The thickness of this series of strata, their position above sea-level, and their distribution are important parts of the evidence for the geological history of the locality. At one place the deposits are said to have been bored through to a depth of 294 feet, and Mr. Hardman believed them to be not less than 500 feet deep. The same observer found that they certainly reach a height of 120 feet above the sea, and he was of opinion that in some places their height was not less than 140 feet. The deposition of strata to the depth of 300 feet below a level of 120 feet above the sea would, of course, entirely fill up Lough Neagh, and spread over a large tract of low ground around it. The pottery-clays and lignites, however, appear to be confined to the southern half of the lake, from which they rise gently into the low country around.

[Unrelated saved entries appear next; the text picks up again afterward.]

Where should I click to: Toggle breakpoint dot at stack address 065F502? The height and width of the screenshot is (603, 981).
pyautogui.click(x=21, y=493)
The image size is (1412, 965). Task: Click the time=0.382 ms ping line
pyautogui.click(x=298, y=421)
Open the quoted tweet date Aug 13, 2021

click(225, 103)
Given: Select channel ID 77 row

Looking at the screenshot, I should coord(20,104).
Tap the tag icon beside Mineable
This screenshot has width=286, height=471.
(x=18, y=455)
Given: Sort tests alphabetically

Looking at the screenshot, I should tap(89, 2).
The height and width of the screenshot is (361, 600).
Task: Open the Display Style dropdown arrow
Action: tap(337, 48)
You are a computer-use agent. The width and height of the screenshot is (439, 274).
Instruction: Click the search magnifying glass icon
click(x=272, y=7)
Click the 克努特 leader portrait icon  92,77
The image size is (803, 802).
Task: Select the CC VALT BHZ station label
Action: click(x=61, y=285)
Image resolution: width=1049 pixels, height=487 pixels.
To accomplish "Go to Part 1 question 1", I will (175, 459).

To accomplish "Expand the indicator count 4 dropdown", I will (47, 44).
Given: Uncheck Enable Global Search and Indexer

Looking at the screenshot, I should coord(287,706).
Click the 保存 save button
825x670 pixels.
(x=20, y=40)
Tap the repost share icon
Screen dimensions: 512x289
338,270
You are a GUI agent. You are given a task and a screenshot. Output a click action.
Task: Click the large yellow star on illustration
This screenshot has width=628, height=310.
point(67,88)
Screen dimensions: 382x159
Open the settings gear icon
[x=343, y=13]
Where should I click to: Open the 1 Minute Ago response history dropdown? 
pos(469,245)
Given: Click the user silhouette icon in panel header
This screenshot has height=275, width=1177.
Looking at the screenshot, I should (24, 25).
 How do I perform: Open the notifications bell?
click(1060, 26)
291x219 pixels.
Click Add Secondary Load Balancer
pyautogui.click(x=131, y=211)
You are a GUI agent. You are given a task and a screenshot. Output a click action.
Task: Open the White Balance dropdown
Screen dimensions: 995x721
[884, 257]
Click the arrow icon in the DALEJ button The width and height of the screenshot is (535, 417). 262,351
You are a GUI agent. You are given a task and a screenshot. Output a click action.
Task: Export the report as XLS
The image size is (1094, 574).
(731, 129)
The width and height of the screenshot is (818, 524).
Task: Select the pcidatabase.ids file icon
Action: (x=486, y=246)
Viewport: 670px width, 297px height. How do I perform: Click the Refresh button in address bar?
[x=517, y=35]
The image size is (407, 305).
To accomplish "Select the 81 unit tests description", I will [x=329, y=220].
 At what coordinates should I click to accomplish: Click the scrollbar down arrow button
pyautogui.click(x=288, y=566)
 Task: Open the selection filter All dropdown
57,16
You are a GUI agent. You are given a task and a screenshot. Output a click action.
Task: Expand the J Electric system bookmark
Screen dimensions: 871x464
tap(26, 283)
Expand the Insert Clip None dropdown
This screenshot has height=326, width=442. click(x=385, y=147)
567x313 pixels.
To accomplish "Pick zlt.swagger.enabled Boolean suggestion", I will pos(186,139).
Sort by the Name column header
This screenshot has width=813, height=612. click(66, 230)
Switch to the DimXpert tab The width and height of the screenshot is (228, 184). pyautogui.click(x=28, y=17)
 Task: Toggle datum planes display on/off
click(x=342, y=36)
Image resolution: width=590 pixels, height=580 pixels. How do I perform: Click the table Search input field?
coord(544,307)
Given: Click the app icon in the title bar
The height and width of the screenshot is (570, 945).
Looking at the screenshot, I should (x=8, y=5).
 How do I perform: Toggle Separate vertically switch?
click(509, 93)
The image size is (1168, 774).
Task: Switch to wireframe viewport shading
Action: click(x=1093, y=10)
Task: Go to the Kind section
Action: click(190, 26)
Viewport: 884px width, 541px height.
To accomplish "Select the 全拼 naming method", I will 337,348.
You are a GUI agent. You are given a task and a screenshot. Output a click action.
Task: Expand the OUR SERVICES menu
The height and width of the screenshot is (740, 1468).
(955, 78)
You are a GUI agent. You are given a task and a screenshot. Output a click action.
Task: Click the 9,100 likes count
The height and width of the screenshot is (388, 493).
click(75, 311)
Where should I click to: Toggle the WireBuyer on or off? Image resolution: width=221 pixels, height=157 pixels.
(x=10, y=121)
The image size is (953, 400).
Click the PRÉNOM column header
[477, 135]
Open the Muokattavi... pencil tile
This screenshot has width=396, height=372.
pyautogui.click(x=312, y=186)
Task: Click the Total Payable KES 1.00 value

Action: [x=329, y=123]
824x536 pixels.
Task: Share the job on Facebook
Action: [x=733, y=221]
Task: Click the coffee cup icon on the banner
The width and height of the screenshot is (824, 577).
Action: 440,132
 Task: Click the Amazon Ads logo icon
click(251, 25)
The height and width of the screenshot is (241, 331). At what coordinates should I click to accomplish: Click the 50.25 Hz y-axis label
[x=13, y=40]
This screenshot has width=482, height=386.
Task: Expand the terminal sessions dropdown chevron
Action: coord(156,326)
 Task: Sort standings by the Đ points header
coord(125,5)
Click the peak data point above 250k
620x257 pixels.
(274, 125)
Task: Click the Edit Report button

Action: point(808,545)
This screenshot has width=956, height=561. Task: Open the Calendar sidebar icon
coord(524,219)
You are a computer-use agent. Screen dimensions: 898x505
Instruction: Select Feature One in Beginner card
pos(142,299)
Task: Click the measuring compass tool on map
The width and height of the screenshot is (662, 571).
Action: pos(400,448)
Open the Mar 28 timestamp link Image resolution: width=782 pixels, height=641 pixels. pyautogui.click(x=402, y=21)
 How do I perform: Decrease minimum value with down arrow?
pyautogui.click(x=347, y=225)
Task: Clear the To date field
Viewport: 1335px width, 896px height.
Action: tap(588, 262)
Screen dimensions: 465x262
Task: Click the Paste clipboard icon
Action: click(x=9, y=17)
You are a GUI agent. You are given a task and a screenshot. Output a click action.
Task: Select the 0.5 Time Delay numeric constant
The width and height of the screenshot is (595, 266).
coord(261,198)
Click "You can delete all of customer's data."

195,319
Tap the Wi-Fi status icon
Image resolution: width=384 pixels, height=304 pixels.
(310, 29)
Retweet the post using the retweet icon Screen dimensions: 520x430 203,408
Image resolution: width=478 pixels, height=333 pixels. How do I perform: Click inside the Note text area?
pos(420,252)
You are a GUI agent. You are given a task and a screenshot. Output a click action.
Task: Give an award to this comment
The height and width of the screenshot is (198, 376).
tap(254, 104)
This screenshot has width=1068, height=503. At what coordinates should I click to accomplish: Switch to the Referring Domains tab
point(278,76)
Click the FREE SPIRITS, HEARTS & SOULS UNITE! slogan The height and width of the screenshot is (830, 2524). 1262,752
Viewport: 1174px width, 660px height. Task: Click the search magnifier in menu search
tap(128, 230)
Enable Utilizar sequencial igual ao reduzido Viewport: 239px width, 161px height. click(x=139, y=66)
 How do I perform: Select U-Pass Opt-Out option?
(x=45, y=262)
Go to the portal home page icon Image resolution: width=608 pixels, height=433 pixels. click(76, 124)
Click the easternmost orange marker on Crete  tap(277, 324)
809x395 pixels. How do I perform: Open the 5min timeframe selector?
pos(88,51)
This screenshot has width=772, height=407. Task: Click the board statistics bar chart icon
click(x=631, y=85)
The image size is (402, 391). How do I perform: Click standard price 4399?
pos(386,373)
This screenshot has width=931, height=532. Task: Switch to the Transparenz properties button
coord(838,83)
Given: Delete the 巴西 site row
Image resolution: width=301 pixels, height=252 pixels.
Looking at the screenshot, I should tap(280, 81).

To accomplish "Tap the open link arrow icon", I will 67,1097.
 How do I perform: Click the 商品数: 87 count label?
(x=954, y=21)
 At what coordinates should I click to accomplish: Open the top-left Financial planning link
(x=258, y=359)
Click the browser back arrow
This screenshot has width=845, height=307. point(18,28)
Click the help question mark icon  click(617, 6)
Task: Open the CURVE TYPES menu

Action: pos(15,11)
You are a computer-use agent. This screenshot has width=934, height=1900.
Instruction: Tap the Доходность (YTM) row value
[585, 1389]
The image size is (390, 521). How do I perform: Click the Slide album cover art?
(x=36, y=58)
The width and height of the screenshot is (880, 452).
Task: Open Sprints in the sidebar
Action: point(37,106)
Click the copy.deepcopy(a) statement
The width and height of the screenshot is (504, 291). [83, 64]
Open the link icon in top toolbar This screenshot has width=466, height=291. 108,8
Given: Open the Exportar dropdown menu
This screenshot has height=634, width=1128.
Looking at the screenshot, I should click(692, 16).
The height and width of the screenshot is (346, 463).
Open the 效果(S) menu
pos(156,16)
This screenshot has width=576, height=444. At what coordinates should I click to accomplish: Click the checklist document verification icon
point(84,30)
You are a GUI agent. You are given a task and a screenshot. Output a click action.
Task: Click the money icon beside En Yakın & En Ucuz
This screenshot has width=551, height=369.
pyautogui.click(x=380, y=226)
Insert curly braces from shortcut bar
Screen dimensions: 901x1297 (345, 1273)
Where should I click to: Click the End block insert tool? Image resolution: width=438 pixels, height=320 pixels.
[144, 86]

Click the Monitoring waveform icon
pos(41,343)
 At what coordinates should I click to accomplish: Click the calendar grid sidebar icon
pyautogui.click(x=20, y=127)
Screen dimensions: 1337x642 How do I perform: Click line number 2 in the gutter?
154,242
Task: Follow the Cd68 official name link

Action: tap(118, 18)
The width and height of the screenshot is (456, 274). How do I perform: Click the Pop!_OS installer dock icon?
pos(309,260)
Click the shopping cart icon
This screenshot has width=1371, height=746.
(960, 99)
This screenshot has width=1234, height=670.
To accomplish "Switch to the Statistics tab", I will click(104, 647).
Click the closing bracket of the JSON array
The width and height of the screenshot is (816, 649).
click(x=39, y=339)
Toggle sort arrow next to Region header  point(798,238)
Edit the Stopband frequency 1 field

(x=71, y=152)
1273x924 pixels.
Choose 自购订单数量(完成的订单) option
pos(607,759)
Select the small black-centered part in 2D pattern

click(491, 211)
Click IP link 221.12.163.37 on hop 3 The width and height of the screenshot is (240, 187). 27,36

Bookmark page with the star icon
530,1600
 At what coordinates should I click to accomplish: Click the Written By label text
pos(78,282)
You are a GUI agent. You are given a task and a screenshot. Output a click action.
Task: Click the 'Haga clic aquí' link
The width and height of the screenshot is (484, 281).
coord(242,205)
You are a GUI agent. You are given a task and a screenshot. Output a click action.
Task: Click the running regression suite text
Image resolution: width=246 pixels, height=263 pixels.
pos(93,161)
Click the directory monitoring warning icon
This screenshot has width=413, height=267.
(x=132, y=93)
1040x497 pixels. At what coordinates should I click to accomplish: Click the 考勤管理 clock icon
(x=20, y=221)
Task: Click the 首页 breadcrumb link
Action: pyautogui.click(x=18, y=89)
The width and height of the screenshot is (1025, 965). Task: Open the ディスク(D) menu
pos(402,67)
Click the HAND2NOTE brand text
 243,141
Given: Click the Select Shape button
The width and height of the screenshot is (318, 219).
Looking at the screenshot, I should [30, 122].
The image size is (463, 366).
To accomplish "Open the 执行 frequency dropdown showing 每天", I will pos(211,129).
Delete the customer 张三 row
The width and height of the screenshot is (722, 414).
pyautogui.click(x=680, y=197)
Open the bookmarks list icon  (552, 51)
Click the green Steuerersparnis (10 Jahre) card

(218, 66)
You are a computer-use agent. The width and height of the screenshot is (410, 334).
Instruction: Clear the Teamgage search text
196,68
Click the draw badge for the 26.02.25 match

The distribution of these deposits and their extraordinary variations in altitude, as described by Mr. Hardman, present great difficulties in the attempt to regard them as the sediments of a Pliocene lake. A more recent examination of the ground by Mr. Clement Reid of the Geological Survey has led that able observer to believe that two totally different groups of strata at Lough Neagh have been confounded. He noticed the Mytilus-clay to be a dark blue mass full of derived boulder-clay stones, and yielding Mytilus edulis and seeds of a sedge. This deposit cannot be Pliocene, but must be of Glacial or post-Glacial age, possibly contemporary with the Clyde beds. The junction of this clay with the pipe-clays is not at present seen, but the lithological contrast between the two groups of strata is so strong as to indicate their independence of each other. Mr. Reid found the white, red and mottled pipe-clays with their masses of lignite to present a strong resemblance to the Bagshot group in the Tertiary series. It is possible, as already suggested, that the pipe-clays and lignites may belong to the sedimentary zone that separates the lower and upper basalts of Antrim. At all events they furnish no proof of any Pliocene lake, and may not indicate more than a deeper part of the depression in which the tuffs, lignites and iron-ore were laid down.

The existence of the Mytilus-clay shows that in Glacial or post-Glacial times the valley of the Bann was a strait or fjord into which the sea entered. Thick masses of drift have been laid down all round and over the depression now occupied by Lough Neagh, insomuch that had any older lake existed here in Glacial times, it could hardly have escaped being filled up.